Landfilled waste has a unique problem. Unlike recycling, which is processed and sorted, when you throw something away, no one ever really looks at it again. That means that often we have no idea what is getting put into a landfill. Once it goes into a trash bag, it never comes out.
Last year, the DNR undertook a report last year to study the makeup of the trash in our landfills. It’s called the waste characterization study. Casey Lamensky is a solid waste coordinator for the DNR. She lays out the reasons for the study. “Getting this data helps us see trends over time of what is being generated, and it kind of falls into a few different categories. One is materials being generated that we have the infrastructure to divert… The other is to see the streams that we don’t currently have the infrastructure to divert, so that we can make the case to develop it here.”
The most recent waste study was released this summer. It found that, compared to a similar report a decade ago, the amount of food thrown away has doubled. In 2009, approximately 10% of the waste was food waste. by 2020, that percentage had risen to 20% of all trash.

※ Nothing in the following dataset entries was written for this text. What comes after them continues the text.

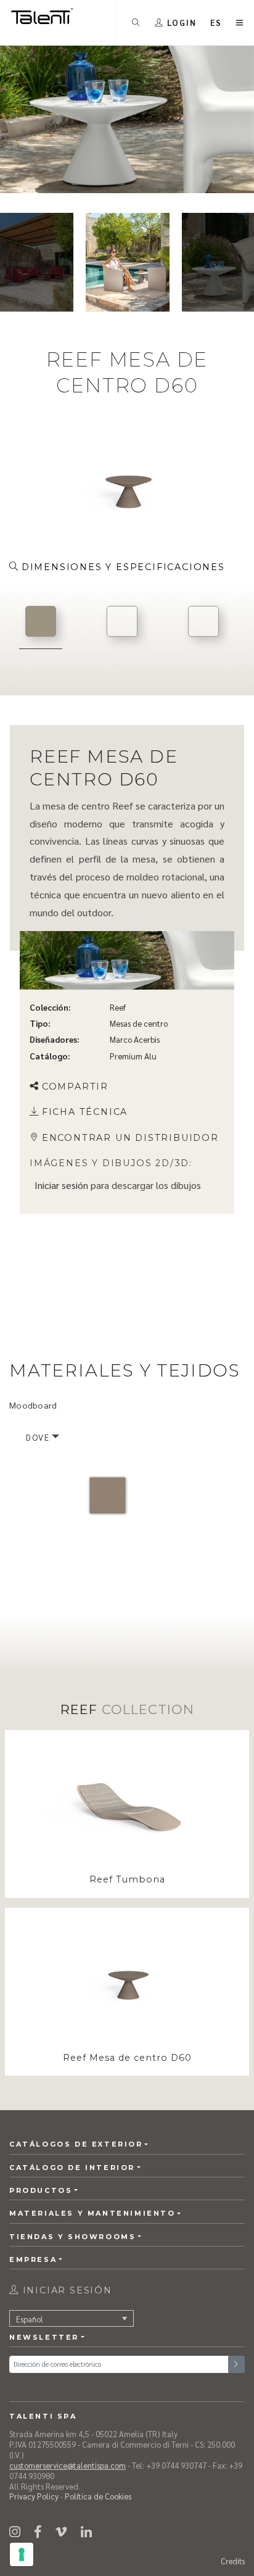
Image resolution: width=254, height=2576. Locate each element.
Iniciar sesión (61, 1184)
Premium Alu (133, 1055)
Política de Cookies (98, 2496)
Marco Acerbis (135, 1039)
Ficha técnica (85, 1111)
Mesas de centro (139, 1023)
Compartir (75, 1085)
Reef (118, 1007)
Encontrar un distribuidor (130, 1137)
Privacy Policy (34, 2496)
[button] (216, 22)
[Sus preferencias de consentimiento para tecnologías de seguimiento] (21, 2554)
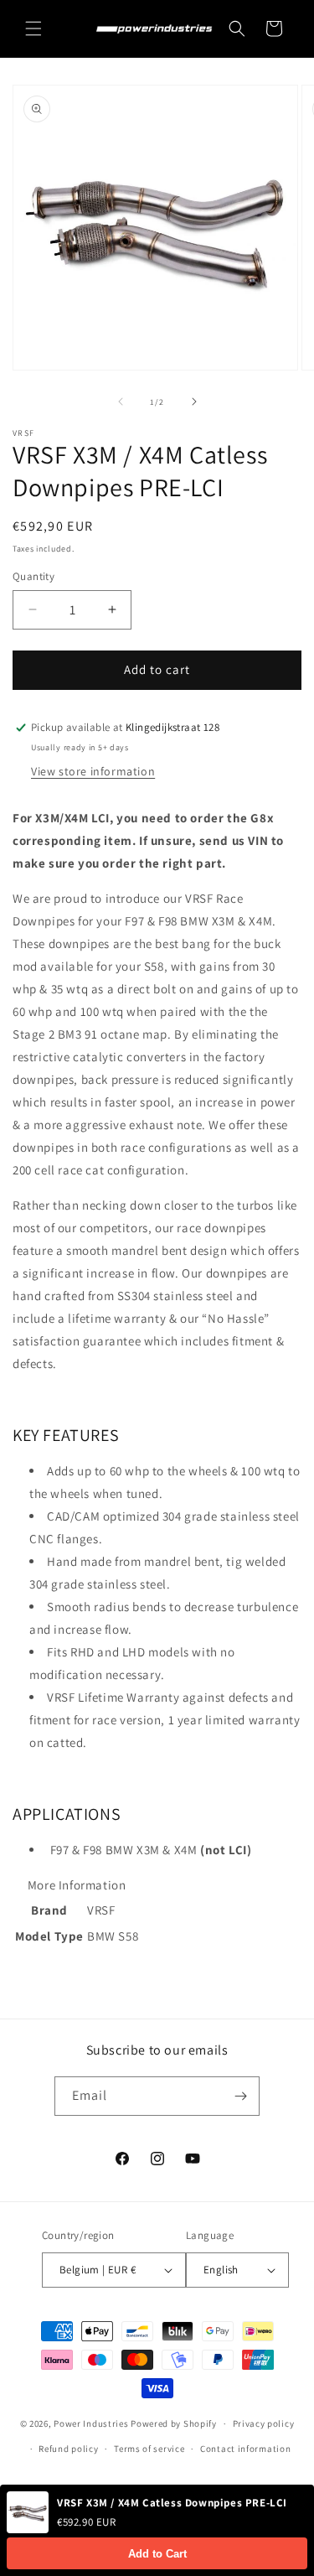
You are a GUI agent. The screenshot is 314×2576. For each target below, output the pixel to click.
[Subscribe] (240, 2096)
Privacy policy (264, 2423)
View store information (93, 771)
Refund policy (68, 2448)
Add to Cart (157, 2553)
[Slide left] (120, 401)
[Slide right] (194, 401)
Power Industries (91, 2423)
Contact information (245, 2448)
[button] (33, 28)
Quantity (33, 576)
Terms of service (149, 2448)
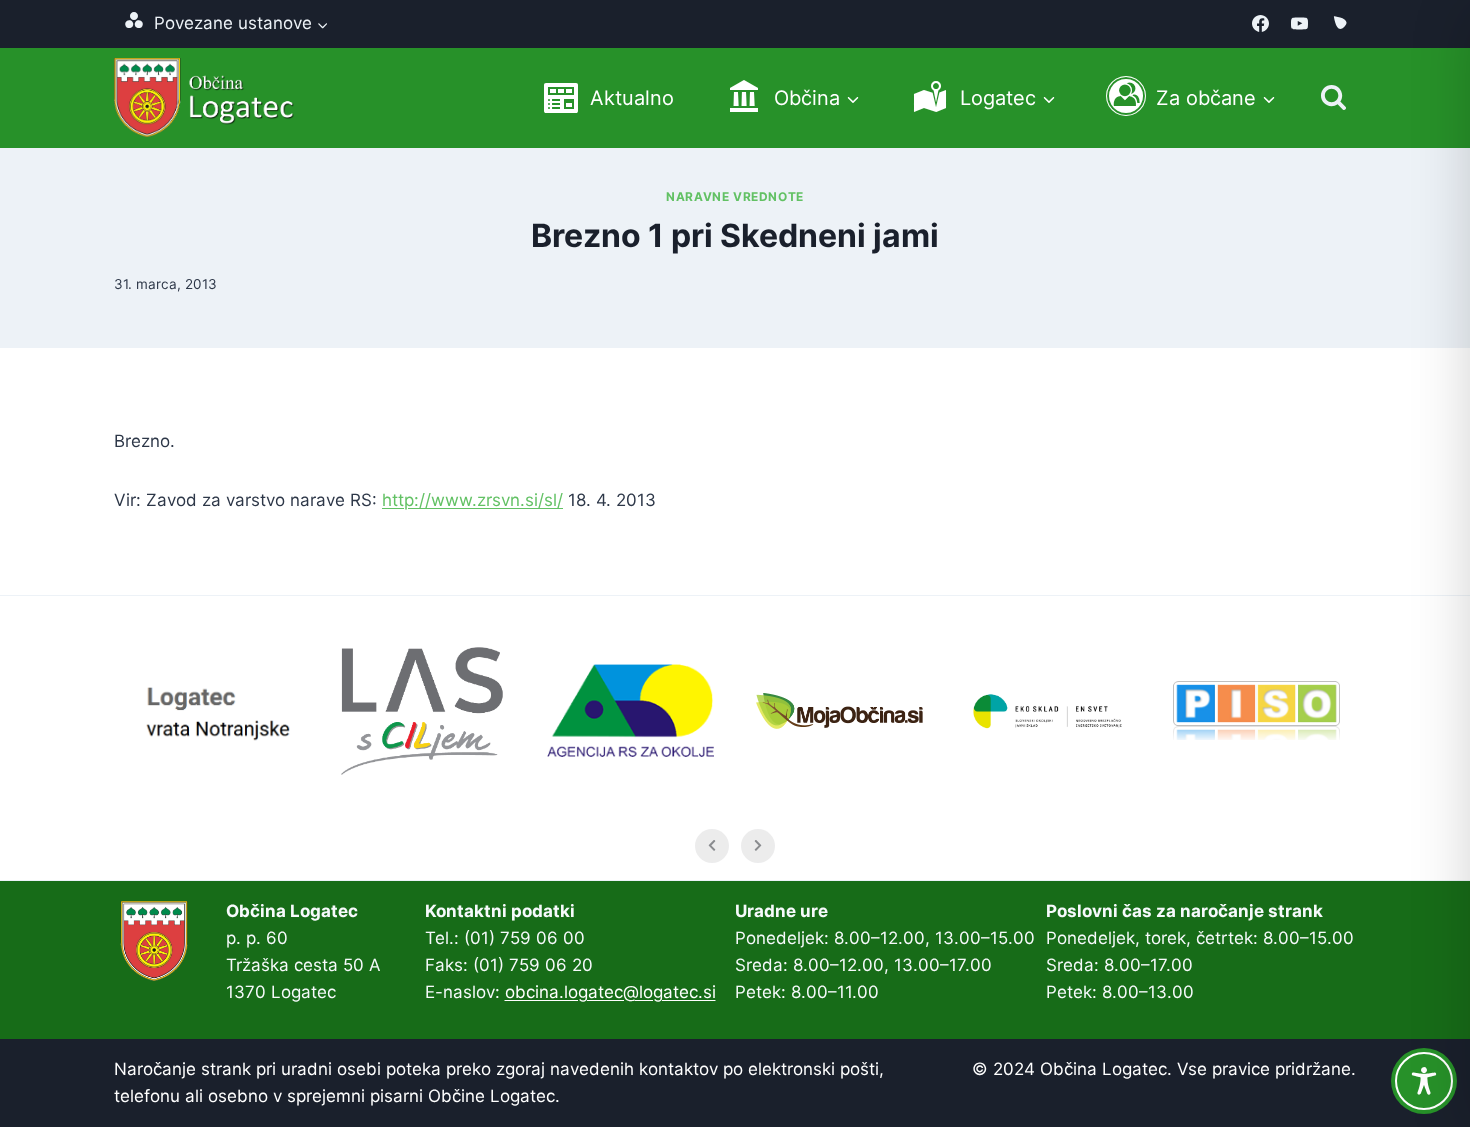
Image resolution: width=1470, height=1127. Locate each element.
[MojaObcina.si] (1339, 24)
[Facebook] (1261, 24)
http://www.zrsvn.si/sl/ (472, 500)
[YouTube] (1300, 24)
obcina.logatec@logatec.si (610, 992)
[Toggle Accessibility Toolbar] (1424, 1081)
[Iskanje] (1333, 97)
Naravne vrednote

“We did see when comparing with Iowa in 2018 and Vermont in 2019, statewide waste studies, food waste at around the same amount, so it definitely is a rising trend,” said Lamensky.
Food waste is a problematic trash item, since when it degrades in a landfill, it releases methane. Methane is a potent greenhouse gas, so now landfills are required to capture some of the methane, and either sell it or burn it. But the capture methods are imperfect, and some amount of methane still leaks out into the atmosphere.
But besides methane production, an increase in food waste would still be cause for concern. Landfill space is valuable and limited, and having one fifth of it taken up by useable items is something that Lamensky is hoping this report helps address: “Landfill space is hard to site and expensive and valuable so we don’t to fill that space unnecessarily we want to use it for things that really do need to be landfilled.”
Recyclable materials are another area of concern. Approximately another 20% of what we throw away is recyclable, mostly plastics and paper. The DNR also undertook a survey to find out why people throw recyclables away. They came back with some results that might explain people’s behavior.
“We found that for recycling, the two highest reasons were inconvenience and the belief that materials separated for recycling are ending up in the landfill anyways,” said Lamensky.
Since 2011, it is illegal to put televisions in landfills in Wisconsin. That measure reduced the amount of TVs in the trash by 85%. Similar recycling campaigns around medical sharps and aerosol cans also yielded reductions. “Since 2009 we’ve seen a great increase in the ability to recycle asphalt shingles, which were the number one component of construction and demolition waste stream, and a top 10 component of the municipal waste stream, so it went from being 30% of the construction and demolition waste stream down to just 10%,” said Lamensky.
The study monitored Wisconsin landfill usage in 2020, when the pandemic disrupted individual habits – which makes meaningful generalizations about the change in trash habits difficult. Still, Lamensky says that we are in line with national trends.
The DNR hopes that these types of waste characterization studies can happen in regular intervals, so that landfills and governments can keep an eye on trends in the make-up of our trash.